## Input
★ ★ ★ ★ ★ ★ ★
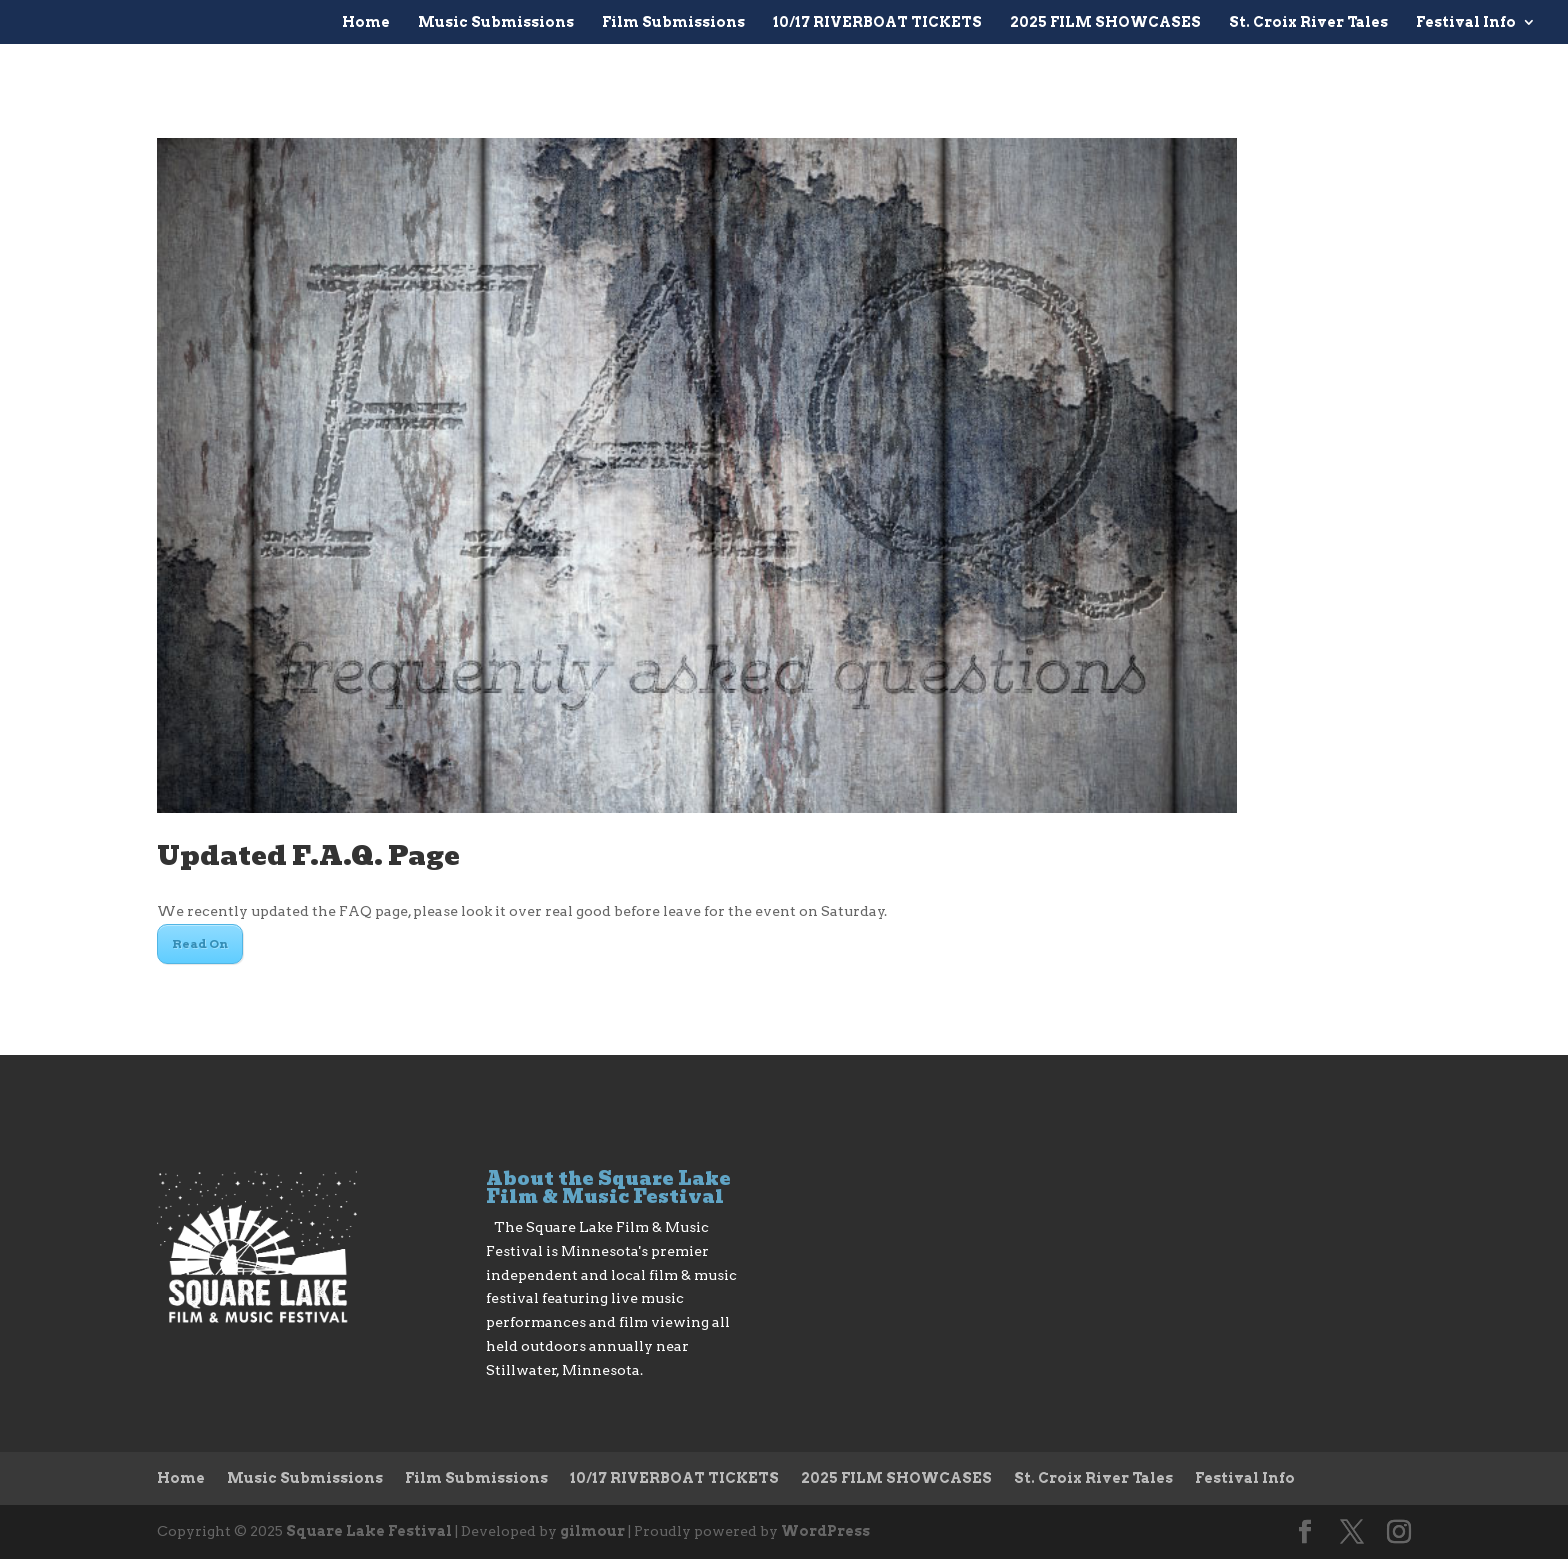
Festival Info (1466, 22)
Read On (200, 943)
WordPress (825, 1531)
★ ★ ★ ★ ★ ★ ★
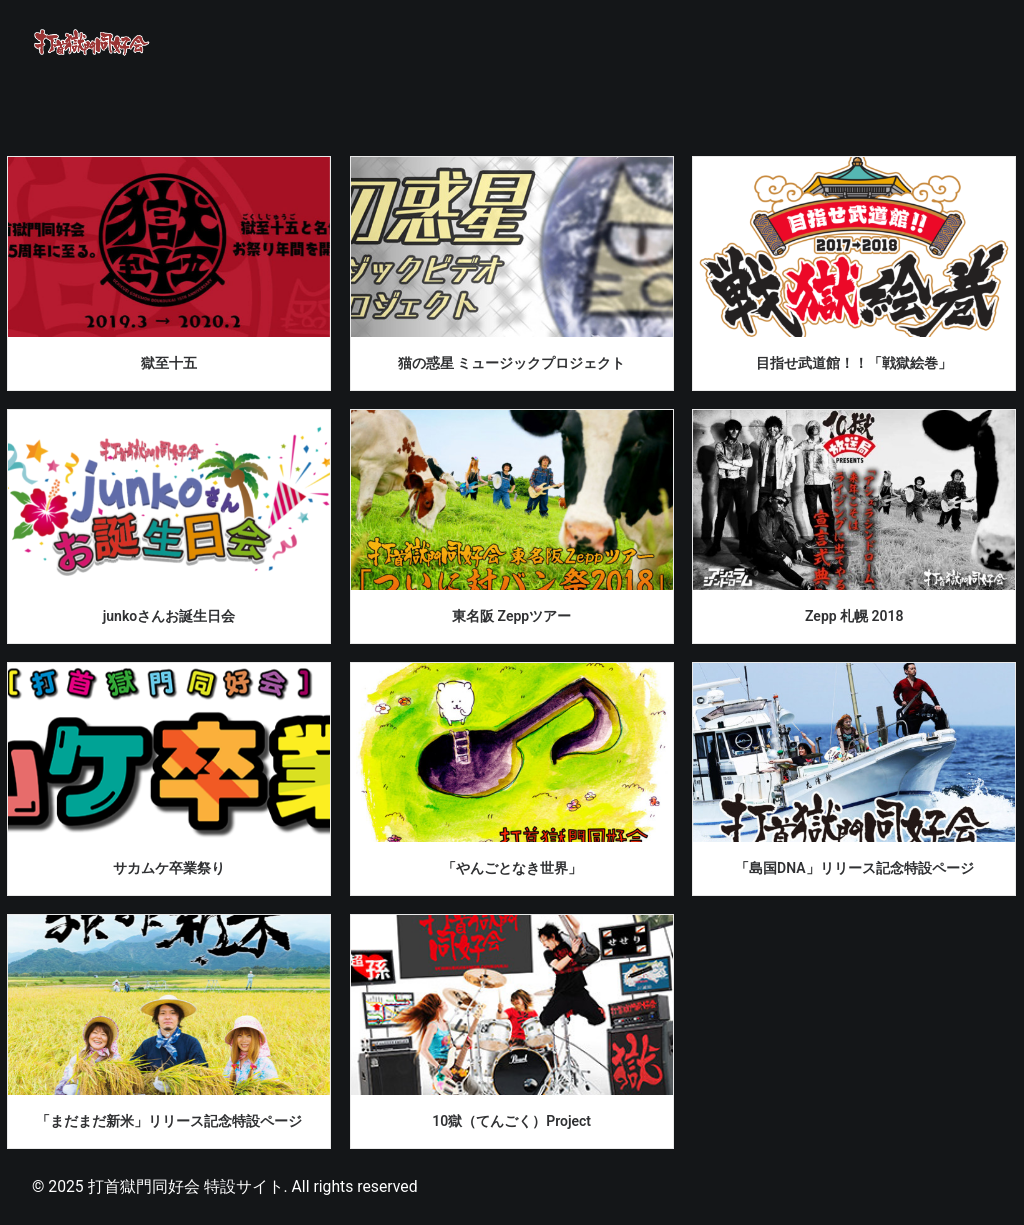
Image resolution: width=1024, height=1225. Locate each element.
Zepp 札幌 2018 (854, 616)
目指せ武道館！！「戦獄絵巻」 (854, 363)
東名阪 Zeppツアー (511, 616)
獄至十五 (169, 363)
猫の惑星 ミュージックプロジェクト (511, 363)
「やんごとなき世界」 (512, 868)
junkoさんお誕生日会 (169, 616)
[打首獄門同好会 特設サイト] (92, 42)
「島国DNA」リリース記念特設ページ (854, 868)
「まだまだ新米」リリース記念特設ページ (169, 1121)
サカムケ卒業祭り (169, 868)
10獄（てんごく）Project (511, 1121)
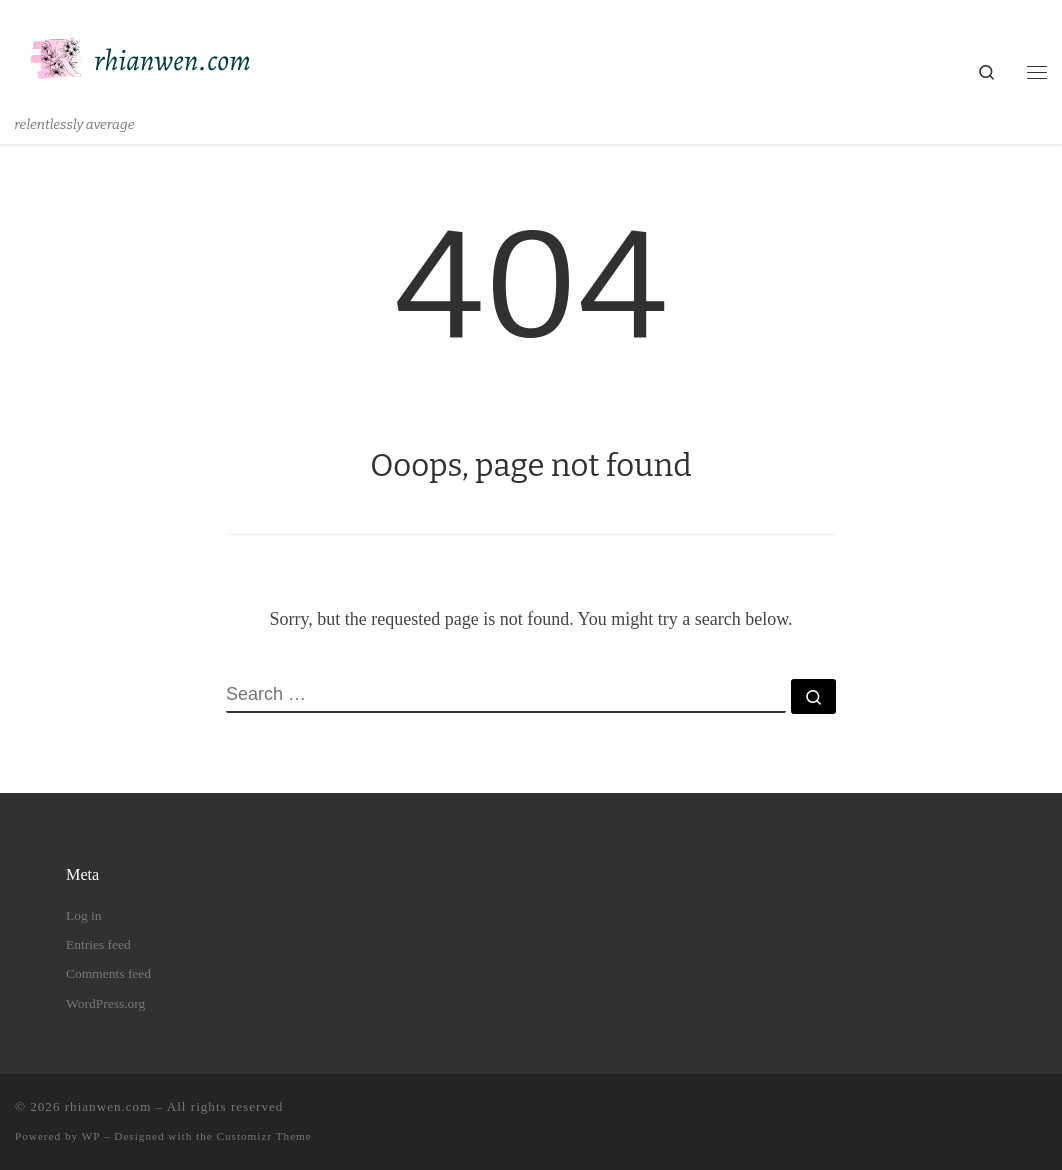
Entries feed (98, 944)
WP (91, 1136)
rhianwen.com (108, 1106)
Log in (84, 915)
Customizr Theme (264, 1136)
★ ★ ★ ★ ★ ★ ★
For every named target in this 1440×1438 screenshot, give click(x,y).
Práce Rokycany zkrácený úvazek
★ ★ ★ ★ ★ ★ ★
## Exercise requirements
Rewrite the entries starting with the line with "[打首獄門同好会 特設サイト] (92, 42)" and going on through the line with "Customizr Theme (264, 1136)", replacing "Log in" with "Sign in" and keeping everything else unchanged. Leave the pictures out.

## Answer to this exercise
[打首獄門同好会 特設サイト] (92, 42)
「島国DNA」リリース記念特設ページ (854, 868)
「まだまだ新米」リリース記念特設ページ (169, 1121)
サカムケ卒業祭り (169, 868)
10獄（てんごく）Project (511, 1121)
Entries feed (98, 944)
WP (91, 1136)
rhianwen.com (108, 1106)
Sign in (84, 915)
Customizr Theme (264, 1136)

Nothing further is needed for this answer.